Topics that consistently engage this user:

Technical deep dives with stakes: Benchmarks (especially flawed ones), security implications, architectural debates where the answer actually matters (e.g., AGENTS.md vs skills, PS2 FPU quirks)

Drama + substance: Naming controversies, governance issues, astroturfing, but only when there's real technical substance underneath the drama (not just gossip)
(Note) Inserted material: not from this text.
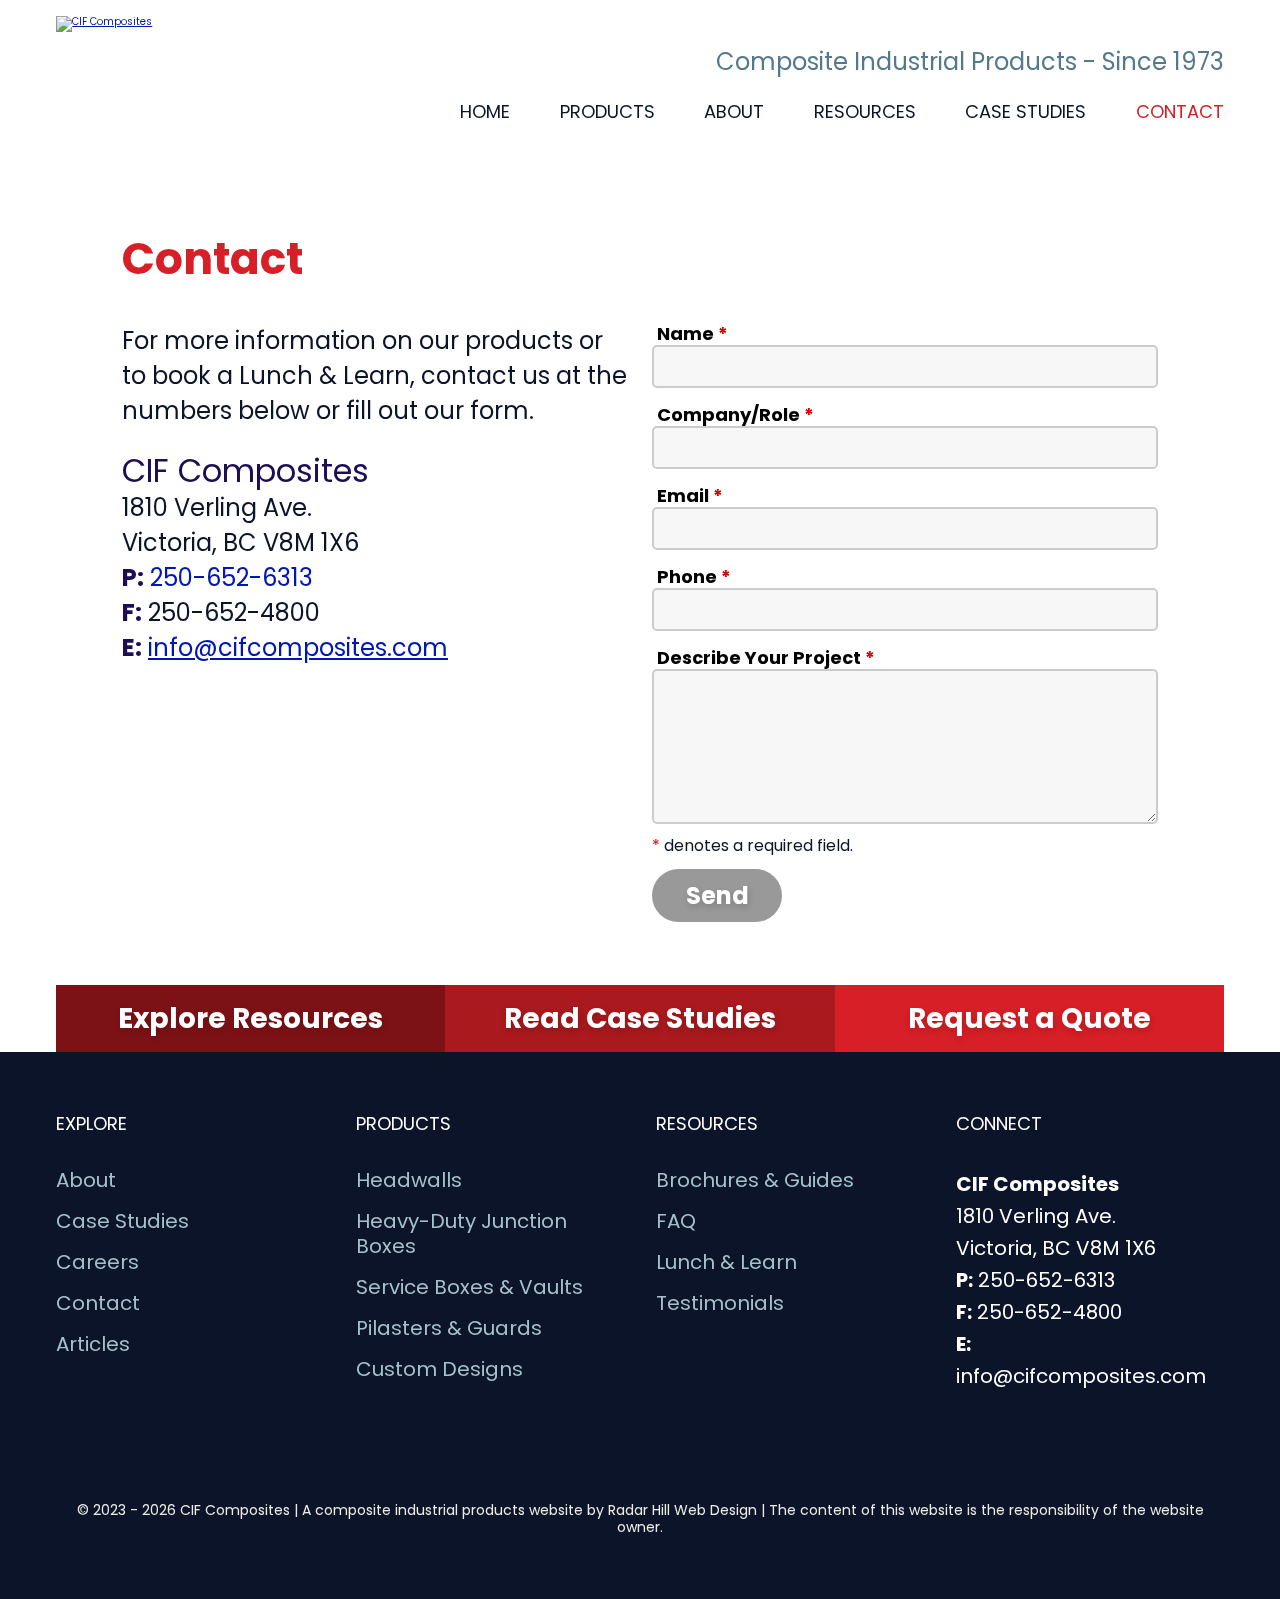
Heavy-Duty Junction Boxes (461, 1234)
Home (485, 111)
Linux/Rust ecosystem: Desktop environment innovation, Rust rewrites, immutable distros, window manager evolution

AI agents, LLMs & agentic coding (core interest): Everything Claude, Codex, and LLM-based coding agents โ€” new releases, degradation reports, workflow innovations, AGENTS.md/rules/skills patterns, benchmarks, prompt engineering, tool use, context management, multi-agent orchestration. Also: practical architecture, security nightmares, prompt injection risks, skill formation. Interested in how they actually work and fail, not hype. Always surface and prioritize these stories.

Analog notebooks & note-taking: Physical notebooks, engineering notebooks, bullet journaling, pen & paper workflows, fountain pens, analog productivity systems. Always surface these โ€” a core interest.

Meta-commentary: HN discussion quality, when communities get things right vs cargo culting, spotting LLM-generated content

Anti-patterns to highlight: Security disasters waiting to happen, unfair benchmarks, overhyped tech with no clothes, projects that rebrand constantly

When summarizing: Structure matters. Categories, tables, direct quotes. Cynical takes alongside genuine analysis. Technical accuracy > hype.